Frederic’s ‘Prank’ is Actually Worse Than Trevor’s 

Frederic’s playback plan involves stealing Trevor’s pet seal. 

A pet seal whom Trevor treats as his own child and loves dearly. In fact loves more than anything in the world, as so admitted by Frederic himself. 
Meanwhile all Trevor did was paint a statue of Frederic. 

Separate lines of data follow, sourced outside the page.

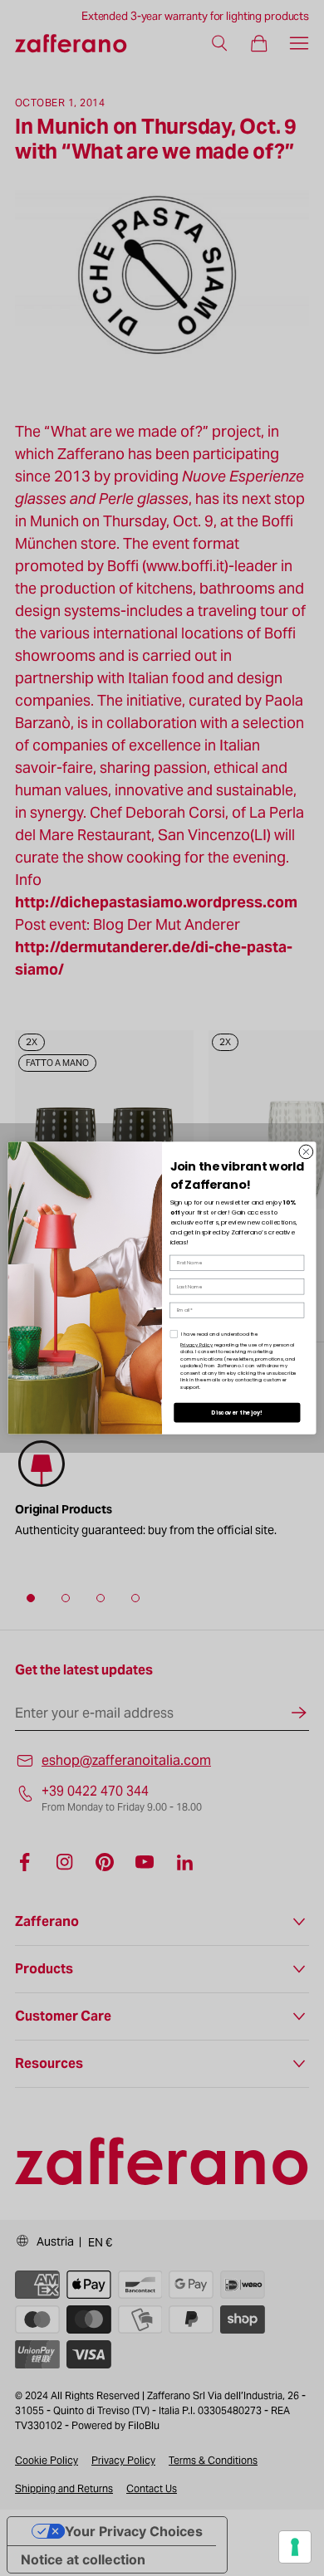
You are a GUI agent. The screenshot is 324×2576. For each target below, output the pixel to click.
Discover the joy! (237, 1413)
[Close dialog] (306, 1152)
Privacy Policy (196, 1344)
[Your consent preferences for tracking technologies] (295, 2547)
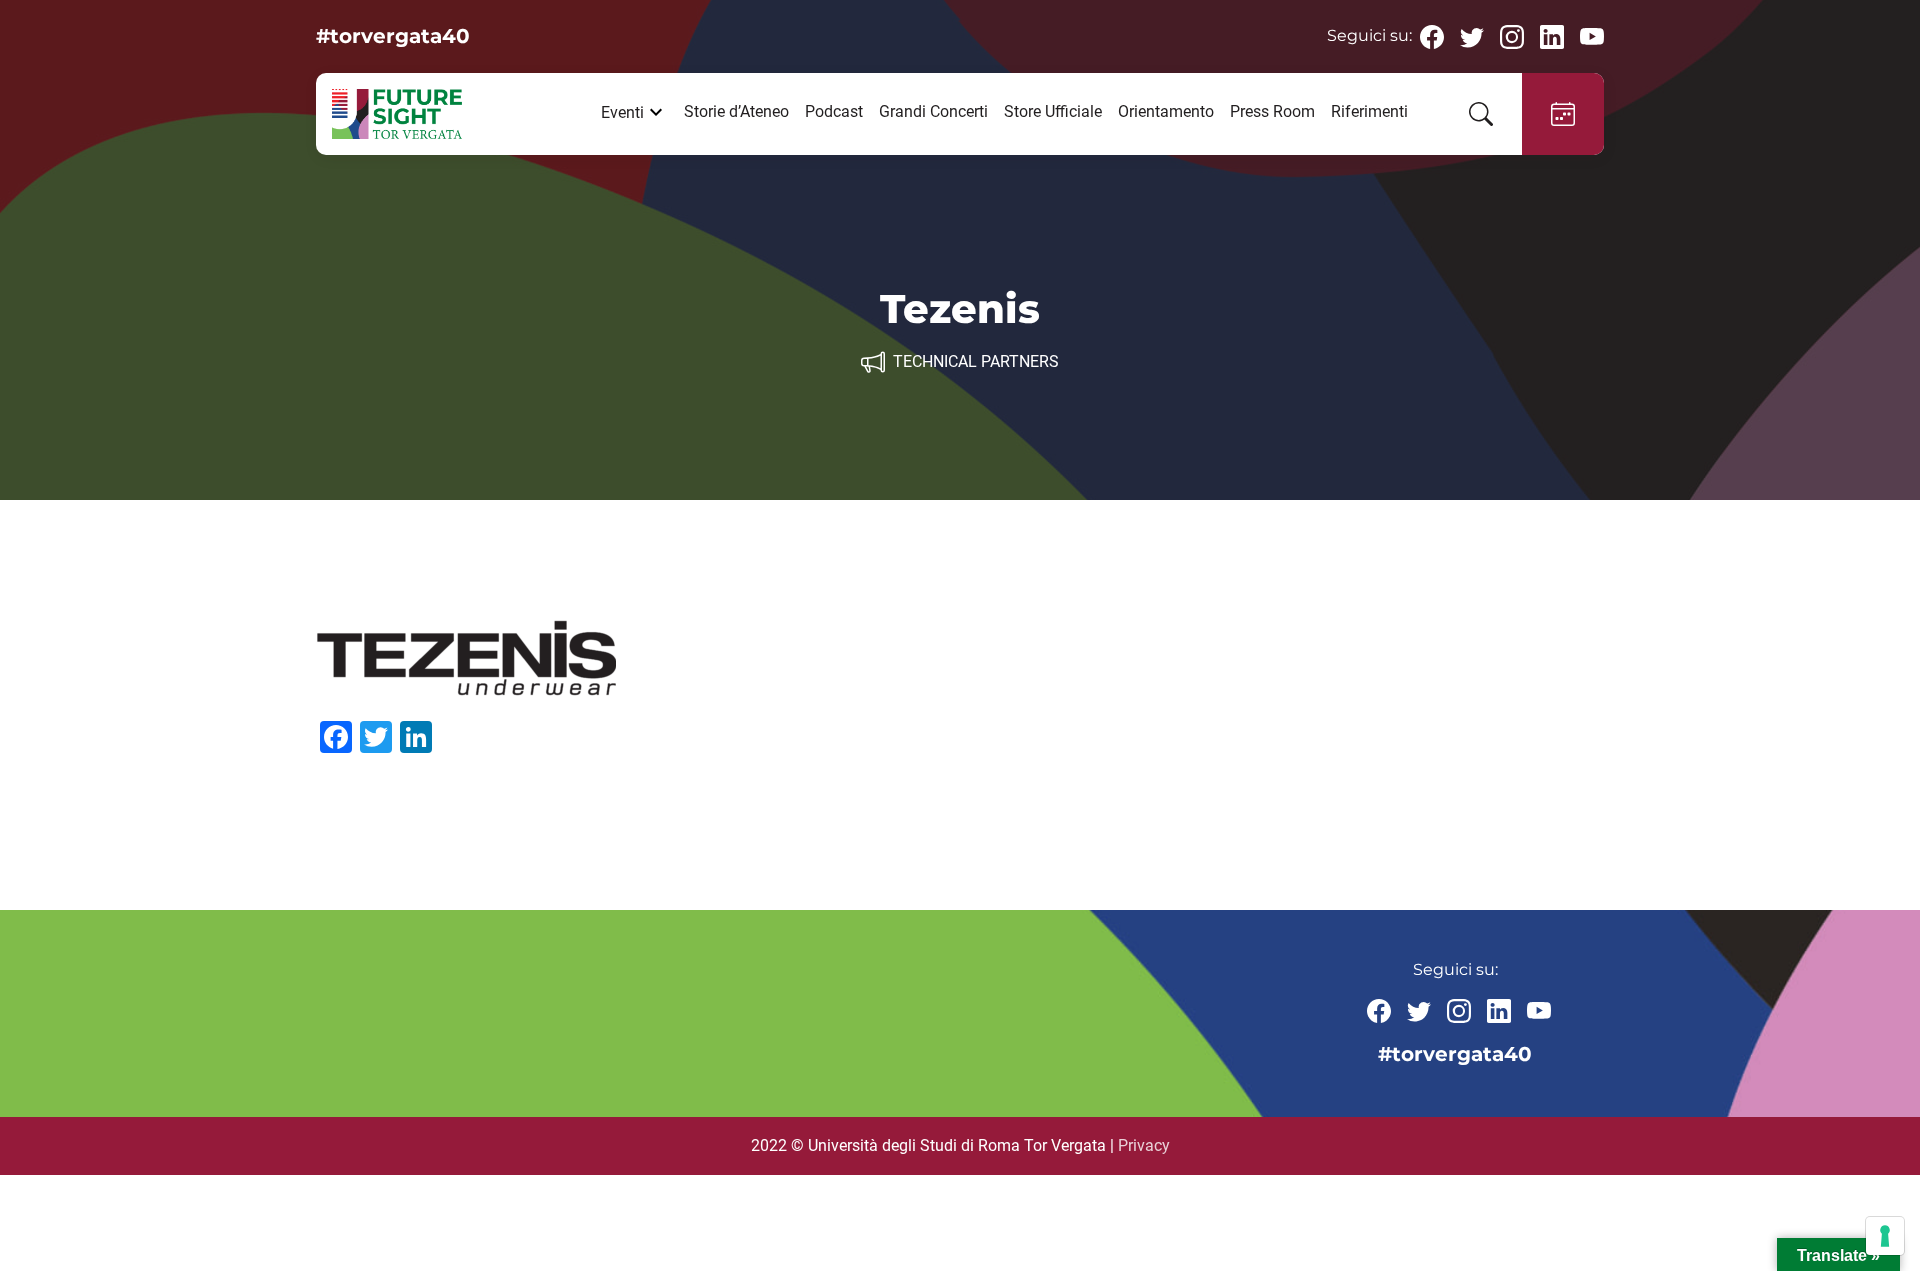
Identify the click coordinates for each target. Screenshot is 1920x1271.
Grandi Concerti (933, 111)
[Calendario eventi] (1563, 114)
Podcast (834, 111)
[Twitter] (1472, 35)
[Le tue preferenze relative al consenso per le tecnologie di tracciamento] (1885, 1236)
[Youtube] (1592, 35)
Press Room (1272, 111)
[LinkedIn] (1552, 35)
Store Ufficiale (1053, 111)
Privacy (1144, 1145)
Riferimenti (1369, 111)
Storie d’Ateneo (736, 111)
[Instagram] (1512, 35)
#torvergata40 (393, 36)
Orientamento (1166, 111)
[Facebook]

Immature perhaps, but there is a clear difference between a harmless, easily fixable prank, and someone kidnapping another person’s pet. The first only hurts Frederic’s easily bruisable pride and the other is an actual crime that harms others. 
If the point of the episode was have us root for Frederic over Trevor then it fails, hard. 
Eugene Shouldn’t Be the One Apologizing Here 

So throughout the episode Frederic makes an arse of himself and winds up getting them both captured. Eugene rightfully goes off on him only to turn around and apologize for doing so. 
Like no! Frederic’s the one who has been in the wrong this whole time. He’s either screwed over or attempted to screw over everyone in this episode, but yet it’s Eugene, who’s only been trying to do what was asked of him this whole time and finally and understandably snapped in frustration, that somehow is the one that needs to say ‘I’m sorry’?
Also for his part Frederic only gives Eugene a pep talk about how he admires him and should listen to his ideas more. There’s no acknowledgment from him about what he’s actually done wrong here. 
So the episode does manage to put Eugene and Frederic on good terms yet somehow does so without Frederic actually changing as a person or growing. 
 Meaningless Parallels 


So if you’ve seen the show in full, you’ll realize that Trevor and Jr. here are a parallel to Frederic and Rapunzel. Like Rapunzel, Jr. loves his ‘father’ and home but feels trapped by the confines of his doting father’s overprotectiveness.   
The problem with this is... 
  1. You don’t know from the episode itself that Jr. does love Trevor and we only find out in later seasons.
  2. Unlike Frederic, Trevor can’t physically hear Jr. speak so it’s not as if he’s out right ignoring him like Rapunzel’s dad does to her.
  3. No one learns from this. 
Frederic gleans nothing from Trevor’s interactions with Jr. Trevor himself is denied a chance to let his ‘son’ go on his own terms. Rapunzel’s not even there and doesn’t meet them until season twoo when her plotline with Frederic is over with. 
A parallel simply existing on it’s own is not clever. It has to actually tie back into the story in some way. Either the characters need to learn from it and grow, or it has to be a part of the plot. This series has a huge problem with dropping ‘parallels’ into episodes and calling it a day without actually doing anything with those parallels. 
Trevor is the Better King

Also if we follow this parallel to its conclusion,that means Frederic was willing to kidnap someone’s child. You know that thing that traumatized him for 18 years and caused him to prosecute poor people? Meanwhile, trevor’s ‘punishment’ is pretty tame all things considered. Like the episode tries it’s hardest to make Trevor seem annoying by overusing foppish tropes but in reality he’s is actually the better person. Equis also seems like the better place to live honestly. 
Conclusion 

Like I said, if this episode was meant to make anyone like Frederic then it fails pretty hard. However as an entertaining comedy and standalone story that futher’s Eugene’s arc, it’s pretty fun.